If I go to see a butoh play, I expect tremors, squinting eyes, slowness, the cliché of what I already understood butoh to be. If I go to see a Scorsesse play, I want De Niro, guns and casinos. If I meet X, I expect to have more or less the same time as I already know I have when I meet X.
I live quite stuck in the need to define, at every moment, whether things are going right or wrong. Whether I like it or dislike it. If it nourishes me or takes away from me. Labels are double-edged weapons. Writing a manifesto allowed the Danish directors of 1995 to allow themselves (or to generate a social context of permission for them to allow themselves) to make those messy and beautiful films —perhaps beautiful because they are messy and messy because of the decision not to over-organize intensity.
Life is too intense and it terrifies us. We need to organize that terror. To understand the history of art, and the history of thought and culture, and social and political history, with nomenclatures and definitions, yes, of course it has its function and its richness. It organizes us to say that around 1500 something began in the West that came to be called the Renaissance, and that it had to do with a perceptive turn of the human being towards the centralization of the self as a privileged point of view —a privilege that will derive in the creation of the spectator of Hollywood mode cinema, which with that way of assembling the shots allows to see things from all sides, as never before. Thus, it organizes us to understand the baroque sensitivity and to call it baroque, a word for multiplicity and shadow.
But could it be that we get a little too comfy in our understandings?
I understand that Joe Swanberg and Andrew Bujalski do not identify with that name that some invented for their early cinema of the first decade of the 2000s: "mumblecore". At the same time, I think the name served, or still serves, in some cases, as a container for a perceived different kind of experience. Even they claim that the label served to get their cinema seen more.
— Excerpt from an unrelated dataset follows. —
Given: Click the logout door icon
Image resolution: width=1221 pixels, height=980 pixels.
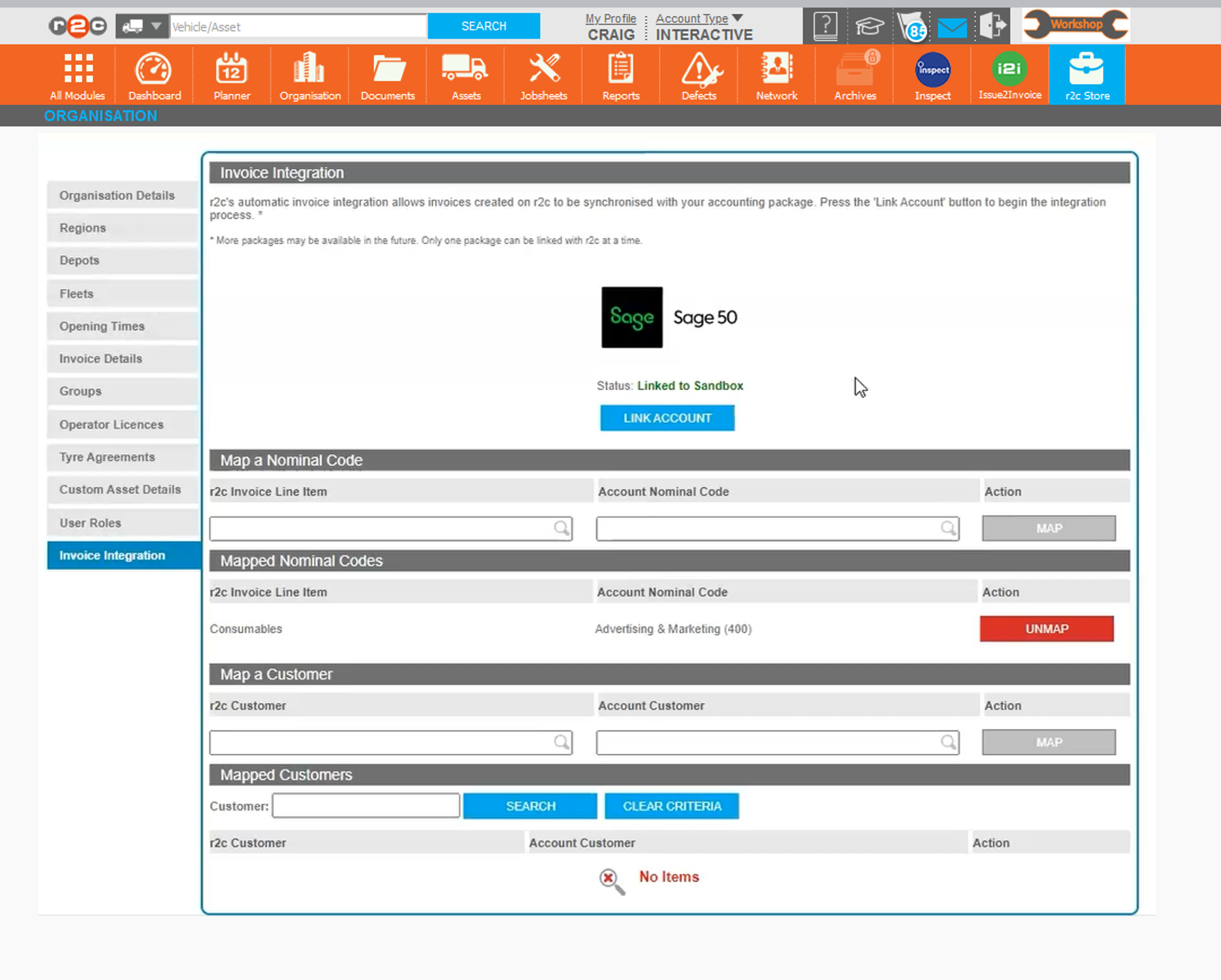Looking at the screenshot, I should click(993, 26).
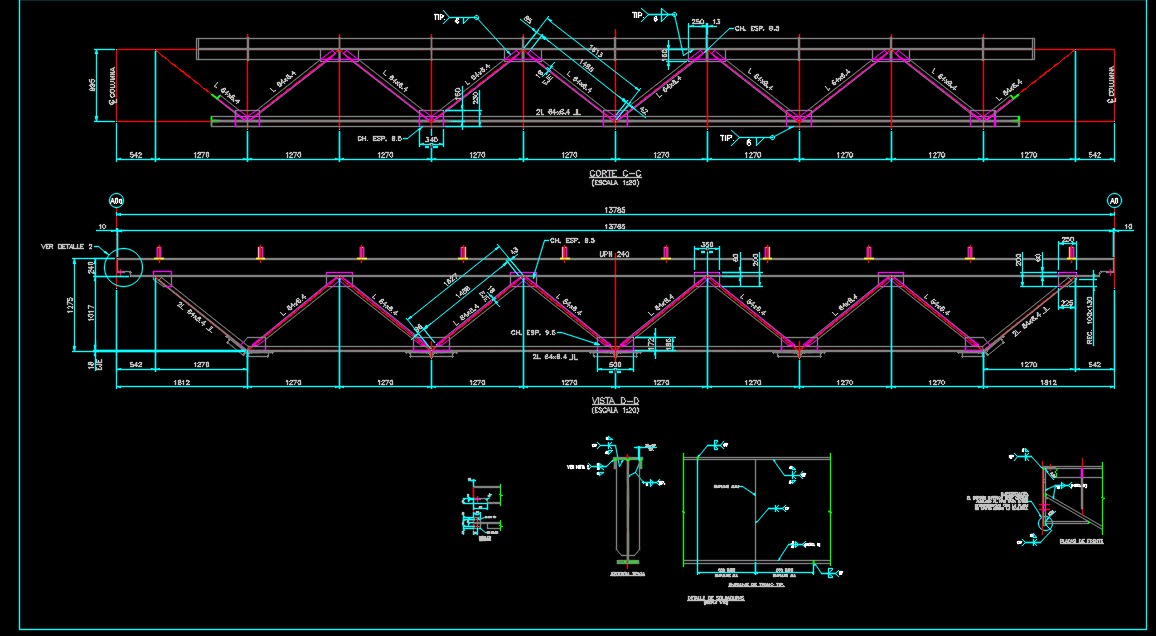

By saying "mumblecore" you relax the expectation of being told a linear story with tension and only important action and dialogue —to say the least.
In that sense, we can celebrate that at least we have the labeling technology to open our minds/sensitivities to what we might not initially be willing to integrate as a possible aesthetic experience.
Even saying "we are going to see a film" prepares us physically, emotionally and mentally for the possible experience that we associate, by memory, by story, with watching a film. Could we sit to watch a film without accommodating ourselves in the perceptual context prescribed by the recipe of "watching a film"? What if at the beginning of a film there is a sign that says "this is not a film"?
Now, for example, what do you think you are reading? An essay? A manifesto? What would happen, for example, if now the line were to be
and the ideas
by this way
of distributing the words on the page?
It would be difficult
that the words
wouldn't come rushing in to rescue you from the discomfort produced by the need to know what's going on —if this was a prose essay!
Spoiler alert warned, what a surprise when Robert Rodriguez's already ancient "From Dusk Till Dawn" suddenly turns from a detective film to a vampire movie. If you had no idea, the surprise is shock. The shock is short-lived, because things stabilize easily: vampires are easy to understand, we know they need human blood and that they live at night, the sun, garlic and stakes in the chest. It's not that the film degenerates, it just changes genre. To sustain (if it is to sustain, because perhaps it is just the opposite: to dynamite images), to sustain, I mean, to allow the restless and delicious, vibrant, complex ambiguity of what we can call "life", does not seem so easy —not, at least, for the human mind, which wants, needs, it believes, to tattoo maps on the surface of its uncertainty.
Perhaps fiction is a context to explore the relationship between the certain and the uncertain, to rehearse possibilities regarding the use of labels, names, definitions, edges, shapes, maps. To love maps is to assume that they are maps, they are not the territory. It is not to stop using them, it is to understand that they are only tools.